Fu vera liberazione? Stavolta non sembra spettare ai posteri l’ardua sentenza: fu invasione, conquista, riduzione a colonia interna. È un caso che dopo il 1861 il Nord abbia sorpassato e surclassato economicamente il Sud? Carlo Bombrini, amico di Cavour e direttore generale della Banca Nazionale nel Regno d’Italia, istituto di diritto privato ma con le pubbliche funzioni di Tesoreria dello Stato, ebbe a dire circa i Meridionali che “Non dovranno mai essere più in grado di intraprendere”, e infatti da proprietario della Ansaldo fece in modo che la concorrente Pietrarsa fallisse, che le industrie del Sud (molto più numerose qui che nel resto d’Italia, infatti Sicilia, Calabria e Puglia erano le prime 3 regioni della penisola per numero di operai) fossero smantellate, che si potenziasse la rete ferroviaria al Nord ottenendo la maggior parte dei finanziamenti. Meritano poi di essere menzionati lo smantellamento del porto di Salerno per essere ricostruito a Genova in modo da far concorrenza ai cantieri di Castellammare di Stabia, la chiusura delle scuole al Sud per ben 15 anni (un popolo ignorante si domina meglio) e il fatto che il Mezzogiorno conoscesse per la prima volta cosa significa emigrare: nacque la questione meridionale per risolvere la questione settentrionale. Queste sono le parole Fëdor Michajlovič Dostoevskij sull’appena nato Regno d’Italia: “per che cosa possiamo congratularci con l’Italia, che cosa ha ottenuto di meglio dopo la diplomazia del conte di Cavour? È sorto un piccolo regno di second’ordine, che ha perduto qualsiasi pretesa di valore mondiale, […] un regno soddisfatto della sua unità, che non significa letteralmente nulla, un’unità meccanica e non spirituale e per di più pieno di debiti non pagati e soprattutto soddisfatto del suo essere un regno di second’ordine. Ecco quel che ne è derivato, ecco la creazione del conte di Cavour!”.

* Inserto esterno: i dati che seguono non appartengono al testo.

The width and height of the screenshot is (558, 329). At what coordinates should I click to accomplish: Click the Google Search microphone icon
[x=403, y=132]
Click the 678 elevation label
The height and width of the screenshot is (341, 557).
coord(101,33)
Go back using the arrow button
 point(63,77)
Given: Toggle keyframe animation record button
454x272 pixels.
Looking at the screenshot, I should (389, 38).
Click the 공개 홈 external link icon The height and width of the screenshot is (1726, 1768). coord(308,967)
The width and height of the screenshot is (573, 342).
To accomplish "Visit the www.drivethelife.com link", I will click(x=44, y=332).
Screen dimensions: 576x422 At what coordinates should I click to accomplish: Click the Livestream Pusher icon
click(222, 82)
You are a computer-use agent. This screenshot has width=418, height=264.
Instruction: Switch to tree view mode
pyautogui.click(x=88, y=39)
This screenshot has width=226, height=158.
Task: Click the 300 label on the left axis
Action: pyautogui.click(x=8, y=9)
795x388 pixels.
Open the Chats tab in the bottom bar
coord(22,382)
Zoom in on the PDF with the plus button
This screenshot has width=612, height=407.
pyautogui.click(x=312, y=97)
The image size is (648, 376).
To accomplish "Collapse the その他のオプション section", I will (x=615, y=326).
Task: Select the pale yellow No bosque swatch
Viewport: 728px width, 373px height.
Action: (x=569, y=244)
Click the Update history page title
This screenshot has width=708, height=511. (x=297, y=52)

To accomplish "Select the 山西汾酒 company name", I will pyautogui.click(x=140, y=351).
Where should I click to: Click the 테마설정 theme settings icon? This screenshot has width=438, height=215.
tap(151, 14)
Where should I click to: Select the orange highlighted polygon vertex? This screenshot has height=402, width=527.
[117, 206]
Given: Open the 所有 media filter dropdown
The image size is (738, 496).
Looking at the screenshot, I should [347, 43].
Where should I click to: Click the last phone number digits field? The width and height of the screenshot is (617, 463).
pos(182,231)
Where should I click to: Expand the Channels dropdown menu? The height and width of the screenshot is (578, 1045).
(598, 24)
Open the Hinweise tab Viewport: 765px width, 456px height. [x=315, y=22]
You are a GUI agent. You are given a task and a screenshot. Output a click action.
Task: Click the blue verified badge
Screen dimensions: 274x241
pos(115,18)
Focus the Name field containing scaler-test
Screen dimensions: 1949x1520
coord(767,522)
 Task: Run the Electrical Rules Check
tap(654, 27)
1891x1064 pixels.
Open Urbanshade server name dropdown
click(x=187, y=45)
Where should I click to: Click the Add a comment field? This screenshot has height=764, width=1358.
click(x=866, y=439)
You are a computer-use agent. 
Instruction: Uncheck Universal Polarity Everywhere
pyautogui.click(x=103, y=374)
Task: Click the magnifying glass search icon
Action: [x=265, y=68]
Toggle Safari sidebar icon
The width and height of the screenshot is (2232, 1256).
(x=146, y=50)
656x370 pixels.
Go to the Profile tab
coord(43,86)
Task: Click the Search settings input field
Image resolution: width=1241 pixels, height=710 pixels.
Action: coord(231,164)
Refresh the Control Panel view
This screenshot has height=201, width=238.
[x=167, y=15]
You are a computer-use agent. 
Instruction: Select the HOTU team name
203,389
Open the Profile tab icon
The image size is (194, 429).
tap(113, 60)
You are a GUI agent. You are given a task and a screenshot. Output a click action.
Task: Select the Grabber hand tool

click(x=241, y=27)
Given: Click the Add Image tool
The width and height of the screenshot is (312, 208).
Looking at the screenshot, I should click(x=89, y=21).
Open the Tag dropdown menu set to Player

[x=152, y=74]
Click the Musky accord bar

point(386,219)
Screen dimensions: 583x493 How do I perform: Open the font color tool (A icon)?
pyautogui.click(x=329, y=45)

Ecco il ritratto, troppo breve e sommario, dell’Unità d’Italia, un ritratto che porta alla mente quello letterario di Dorian Gray, opera di Oscar Wilde, il cui viso dipinto riporta i segni di tutte le brutture e le corruzioni e che il suo proprietario nasconde così sotto un telo, per non renderlo visibile: come Dorian Gray, anche l’Italia deve finalmente squarciare un quadro fatto di menzogne.